-
Notifications
You must be signed in to change notification settings - Fork 305
Description
Hi 👋
I’m currently building an evaluation framework for long-context / QA benchmarks (e.g. HotpotQA), and I ran into a usability gap in evaluate that I wanted to discuss before opening a PR.
Context / motivation
While evaluating HotpotQA, I wanted to use the standard QA token-level F1 (the same one used in SQuAD: token overlap, max over references, averaged across examples).
I noticed that:
- This exact logic already exists in
metrics/squad/compute_score.py(and is correct). - However, it is tightly coupled to the SQuAD data schema, making it hard to use “out of the box” for other QA datasets or generic LLM evaluation pipelines.
- As a result, I had to manually re-implement token-level F1 for my own benchmarking, even though the canonical implementation already lives in
evaluate.
This feels like a missed opportunity for reuse, especially since many QA datasets (HotpotQA, Natural Questions, LongBench QA, etc.) use the same evaluation logic.
Proposal
Rather than adding a new implementation, I’d like to explore making the existing SQuAD token-level F1 reusable / pluggable for other datasets.
I see three possible approaches and would love feedback on which direction is preferred:
Option A: Extract a generic QA F1 metric
-
Factor out the token-level F1 logic (normalization + token overlap + max-over-refs) into a generic QA metric with a simple interface:
predictions: List[str] references: List[List[str]]
-
Keep the current
squadmetric as a thin wrapper that adapts SQuAD’s schema to this generic metric. -
This avoids duplication and creates a single source of truth.
Option B: Add a thin “QA F1” wrapper that reuses SQuAD logic
- Introduce a new metric (e.g.
qa_f1) that internally calls the existing SQuAD scoring code. - Expose it with a dataset-agnostic input format (strings + list of references).
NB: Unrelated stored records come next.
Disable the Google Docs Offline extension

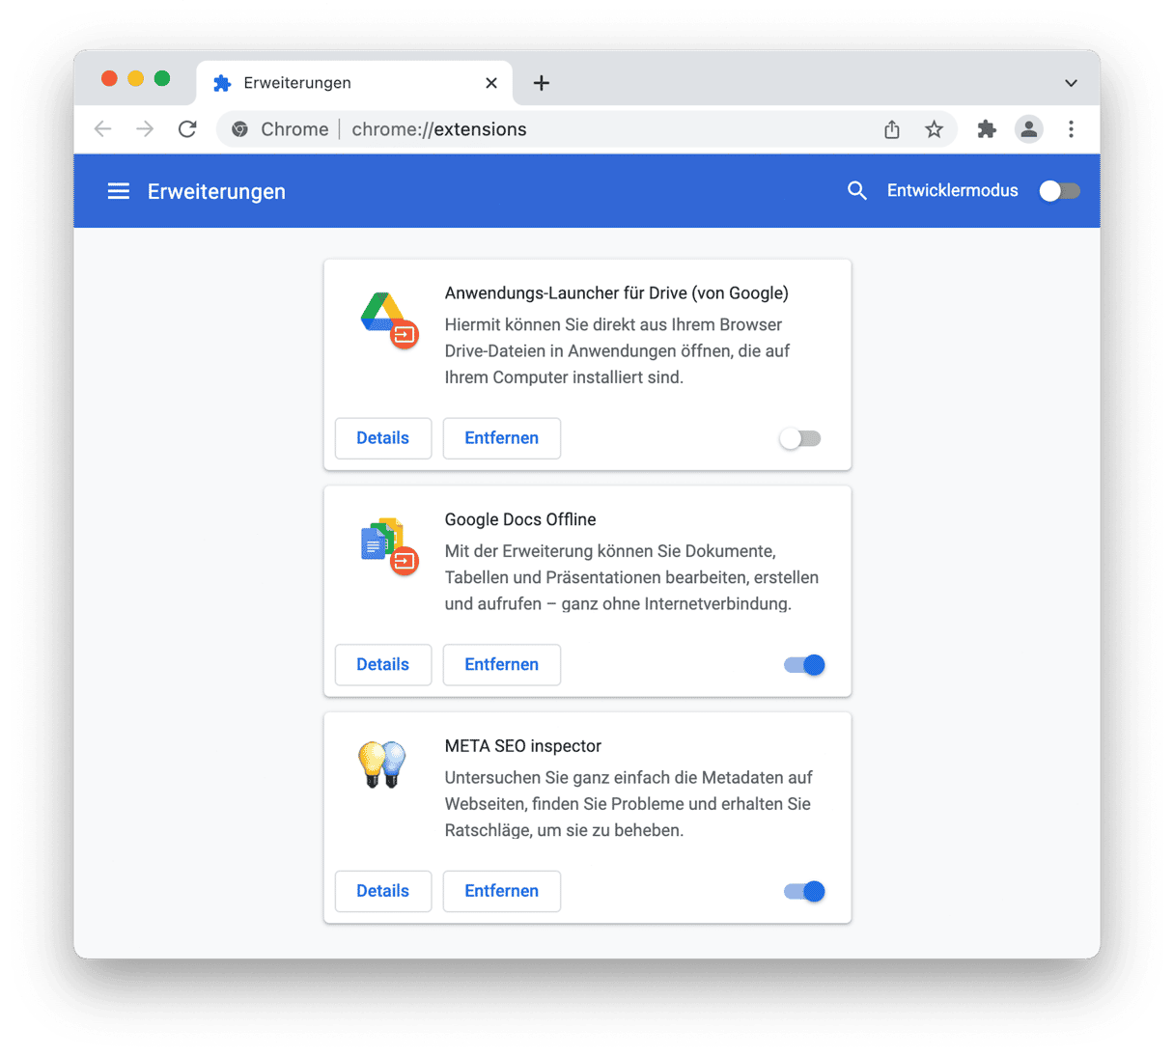pos(804,665)
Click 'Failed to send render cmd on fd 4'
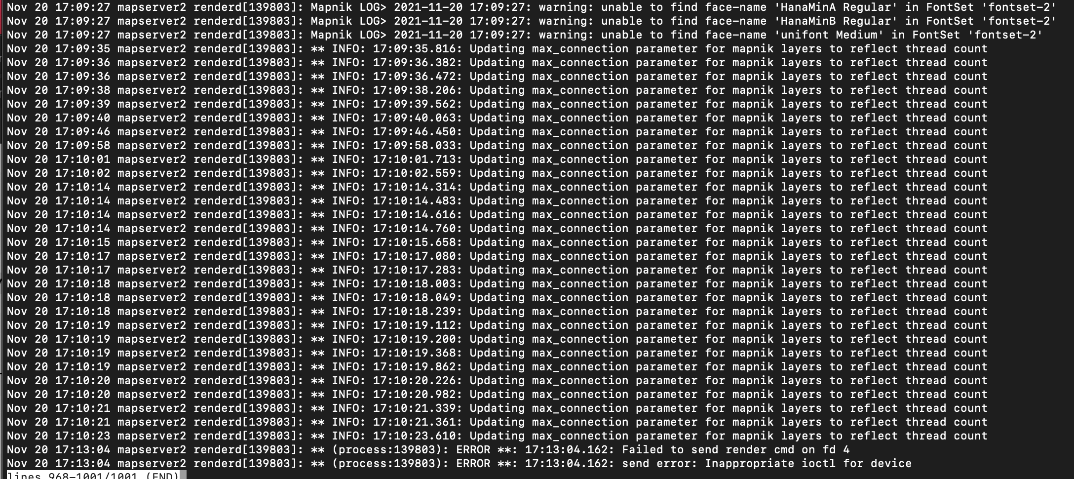The width and height of the screenshot is (1074, 479). coord(736,450)
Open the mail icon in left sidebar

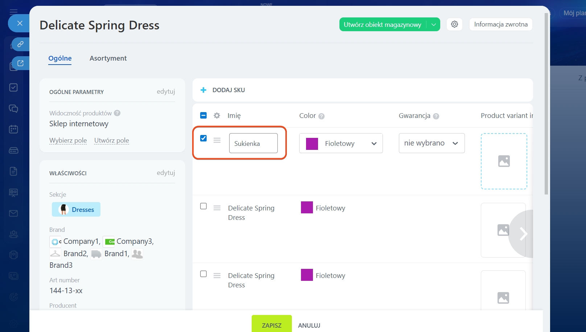coord(13,213)
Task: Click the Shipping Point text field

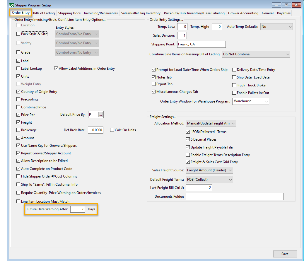Action: point(201,44)
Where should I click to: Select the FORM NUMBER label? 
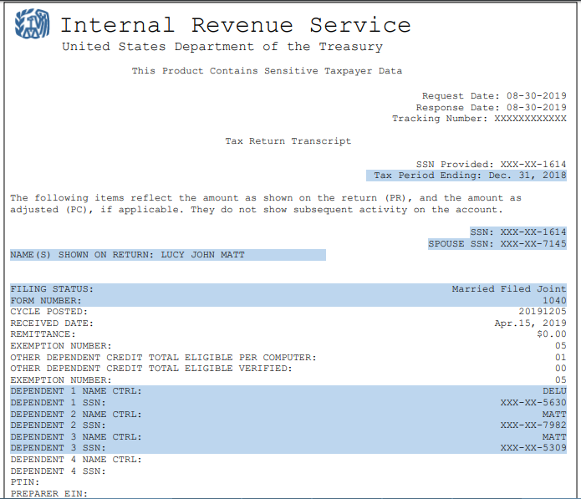click(x=45, y=301)
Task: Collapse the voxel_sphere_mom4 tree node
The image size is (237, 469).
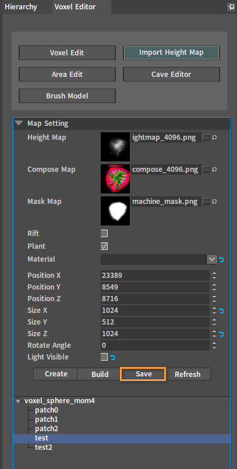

- Minimal refactor, but improves usability significantly.
Option C: Extend the existing squad metric interface
- Allow
evaluate.load("squad")to optionally accept a simpler input format (in addition to the current SQuAD JSON schema). - Lowest surface-area change, but still enables reuse for non-SQuAD datasets.
Why this seems useful
- Avoids re-implementing a very standard QA metric across projects.
- Makes
evaluateeasier to use for modern LLM benchmarking workflows. - Keeps existing SQuAD behavior intact while improving modularity.
- Complements
exact_match(which already exists as a standalone metric).
If this direction makes sense, I’m happy to implement whichever option aligns best with the project’s design goals and contribution guidelines. Please let me know the preferred option.
Thanks for your time, and happy to iterate on the approach.